## Task set
a - In the World AIDS Day piece on tuberculosis, print the part that opens with the words containing "Important lessons can" and closes with "guide life-or-death decisions.", word for word.
b - Translate this sentence from the World AIDS Day piece on tuberculosis into French: "Without treatment TB can be fatal in a matter of weeks."

By Lucica Ditiu, Stop TB Partnership | Thu., December 1, 5:50 PM | Comments ( 0 )
Lucica Ditiu is Executive Secretary of Stop TB Partnership
On this World AIDS Day, when HIV programmes around the world are facing an era of significant financial constraint, it is a good moment to consider how to make the most of the resources we have for saving and improving the lives of people living with HIV. There is one highly cost-efficient intervention on which we are clearly failing to fully capitalize: preventing and treating tuberculosis (TB) – the number one killer of people living with HIV.
Important lessons can be learned from a small but growing number of HIV programmes that are demonstrating daily how simple it is to prevent TB deaths among people living with HIV and how little it costs. Take the Nyanga health clinic in Cape Town, South Africa.
Recently, Peta made her first visit to the HIV wellness centre at the clinic. She had tested positive for HIV a few weeks earlier.
Sister Fuzile, one of the centre's nurses, asks Peta about her living arrangements. How big is the space and how many people live there? Is there enough fresh air? These questions might seem tangential to management of HIV, but the answers can guide life-or-death decisions.
Although Peta did not demonstrate the classic symptoms of TB, Sister Fuzile considered her at high risk. TB takes the lives of one in four people living with HIV and is rampant in South Africa, especially among people who, like Peta, live under crowded conditions.
Sister Fuzile sent Peta for TB testing straight away. If the test comes back positive she will start TB treatment immediately, with an excellent chance of being cured after six months. Without treatment TB can be fatal in a matter of weeks.
The Nyanga centre is using a formula that works. You can save the lives of people living with HIV by getting answers to a short list of questions, providing a TB test if the answers indicate risk, and providing TB treatment to people who have a positive TB test. If people test negative but are at risk, give them a cheap preventive treatment.
A scientific model produced earlier this year by the Stop TB Partnership, World Health Organization and UNAIDS shows that if countries around the world scaled up these practices, we could prevent a million TB deaths among people living with HIV by 2015.
Yet too few health programmes in places where both HIV and TB are prevalent are taking these steps - even though TB can be diagnosed and cured for as little as $100 in most countries. If that does not change, people with HIV—even those receiving ART—will continue to die of TB. More than a million and a half will die by the end of 2015.
Although TB prevention and treatment are inexpensive, it is unlikely we can achieve the save a million goal without new financial commitments. Last week, the Global Fund to Fight AIDS, Tuberculosis and Malaria announced that it was cancelling its plans to offer a new round of grants because of drastically lowered donor commitments. This could spell disaster for HIV, TB and TB/HIV programmes. We do not believe the world will stand by and allow the enormous progress made to date on the HIV pandemic to be reversed. New donors must and will step up to the plate. Countries with fast-growing economies - especially those that themselves have a high burden of HIV and TB - have a special responsibility to commit more funds to fight HIV and TB, both at home and abroad.
Let us not squander the huge investment the world has made in the health of people living with HIV by losing them to TB, a curable illness. Zero TB deaths among people living with HIV is an achievable goal - if not in our lifetimes, then surely in our children's lifetimes.

## Provided material
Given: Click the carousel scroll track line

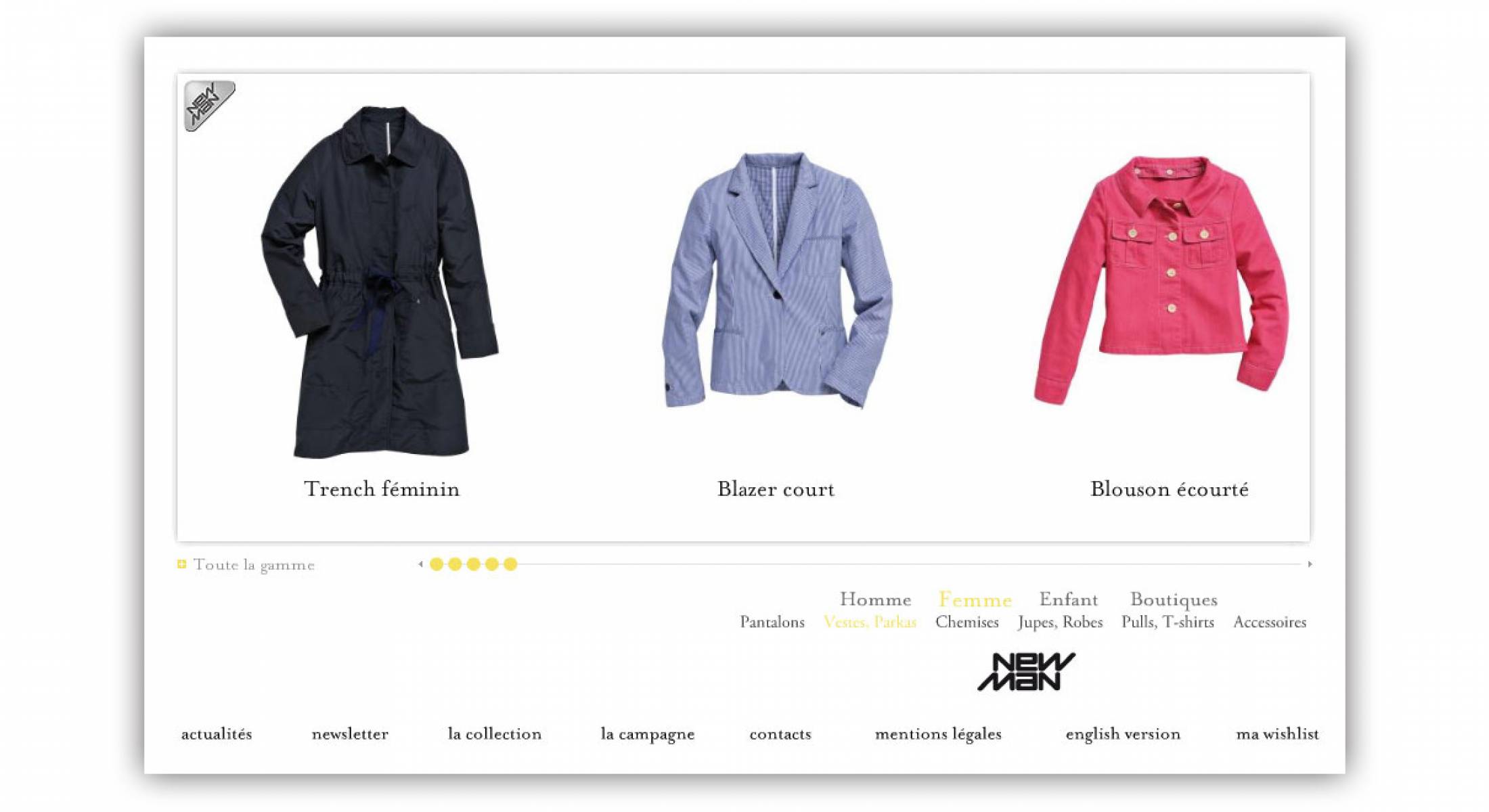Looking at the screenshot, I should (x=910, y=564).
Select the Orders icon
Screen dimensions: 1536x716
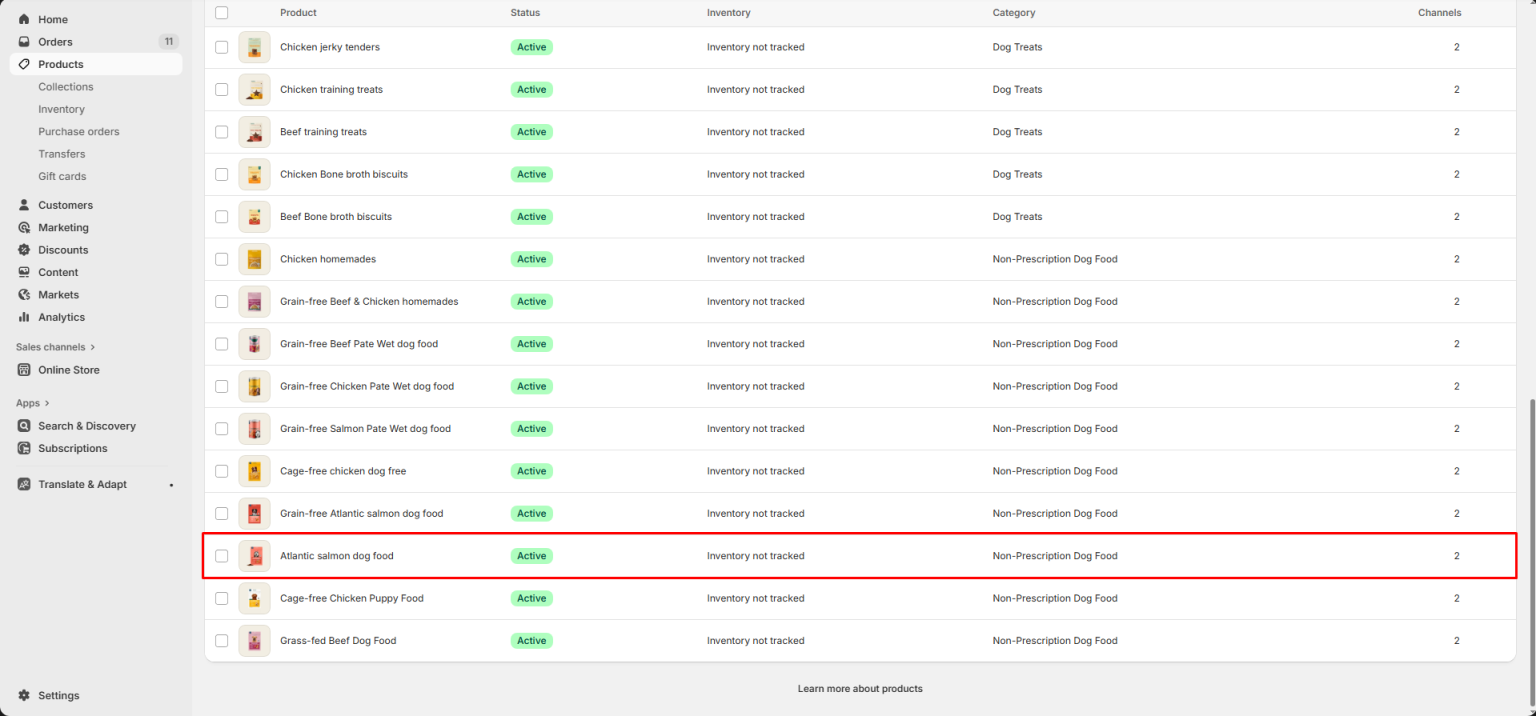[x=23, y=41]
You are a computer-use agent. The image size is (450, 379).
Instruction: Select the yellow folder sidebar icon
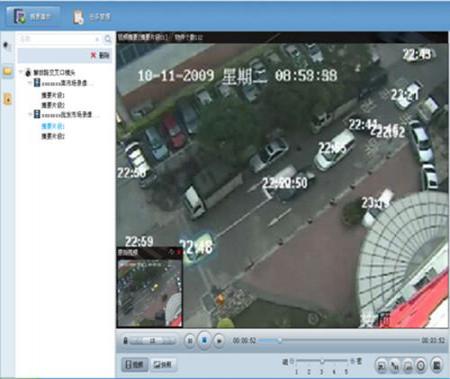click(x=7, y=71)
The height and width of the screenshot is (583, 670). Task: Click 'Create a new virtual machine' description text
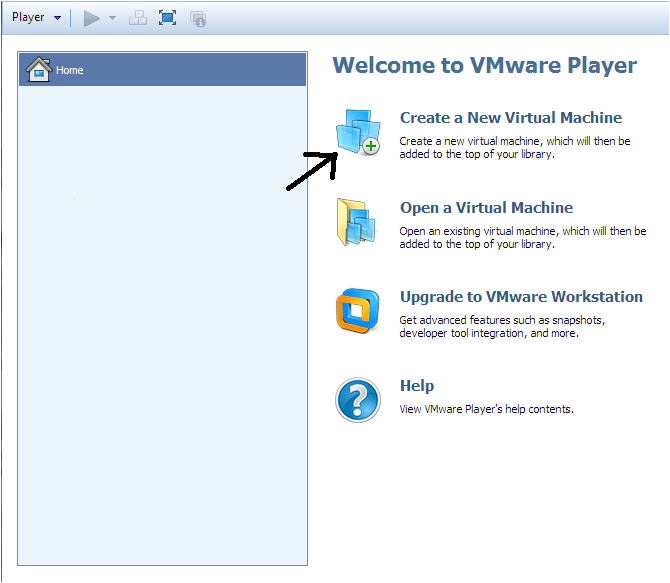[515, 148]
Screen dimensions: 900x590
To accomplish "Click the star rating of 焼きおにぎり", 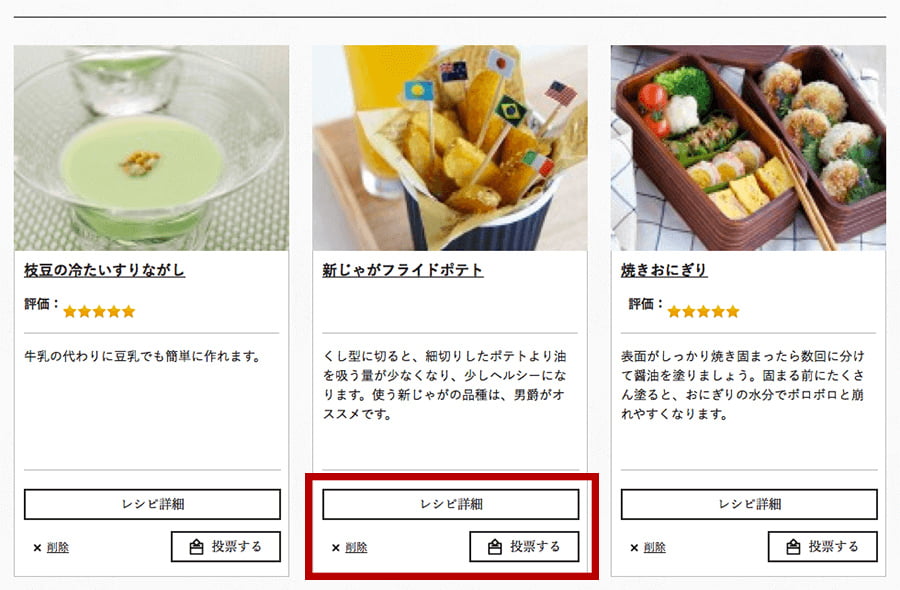I will tap(703, 311).
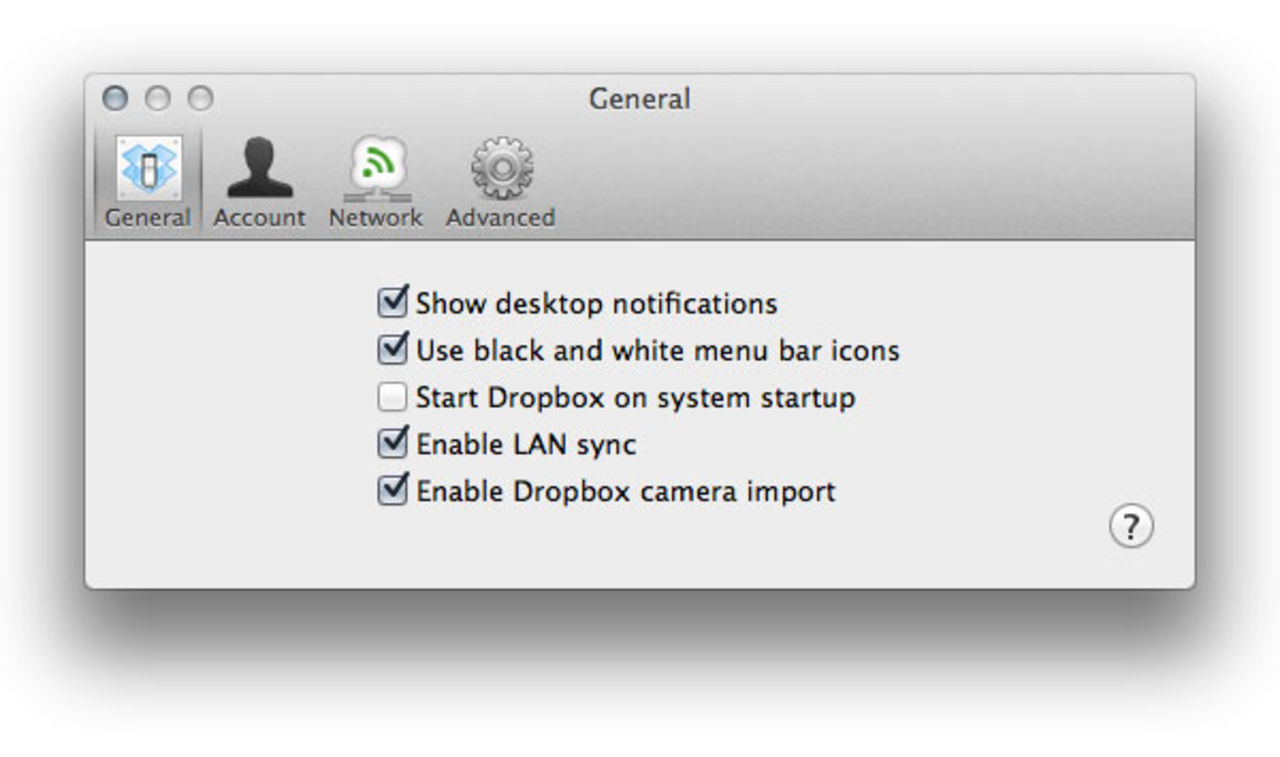
Task: Enable Start Dropbox on system startup checkbox
Action: (x=392, y=398)
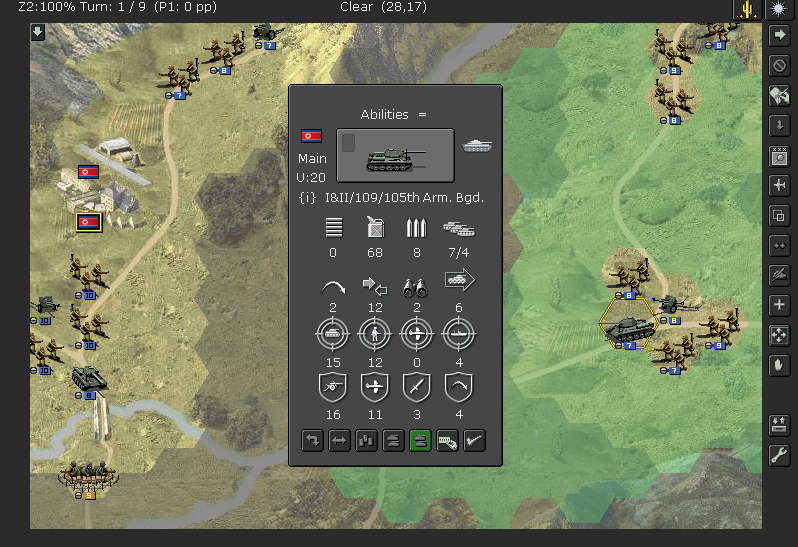This screenshot has width=798, height=547.
Task: Open settings with the wrench icon
Action: (x=779, y=456)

## Responses in order
a -
Important lessons can be learned from a small but growing number of HIV programmes that are demonstrating daily how simple it is to prevent TB deaths among people living with HIV and how little it costs. Take the Nyanga health clinic in Cape Town, South Africa.
Recently, Peta made her first visit to the HIV wellness centre at the clinic. She had tested positive for HIV a few weeks earlier.
Sister Fuzile, one of the centre's nurses, asks Peta about her living arrangements. How big is the space and how many people live there? Is there enough fresh air? These questions might seem tangential to management of HIV, but the answers can guide life-or-death decisions.

b - Sans traitement, la tuberculose peut être mortelle en quelques semaines.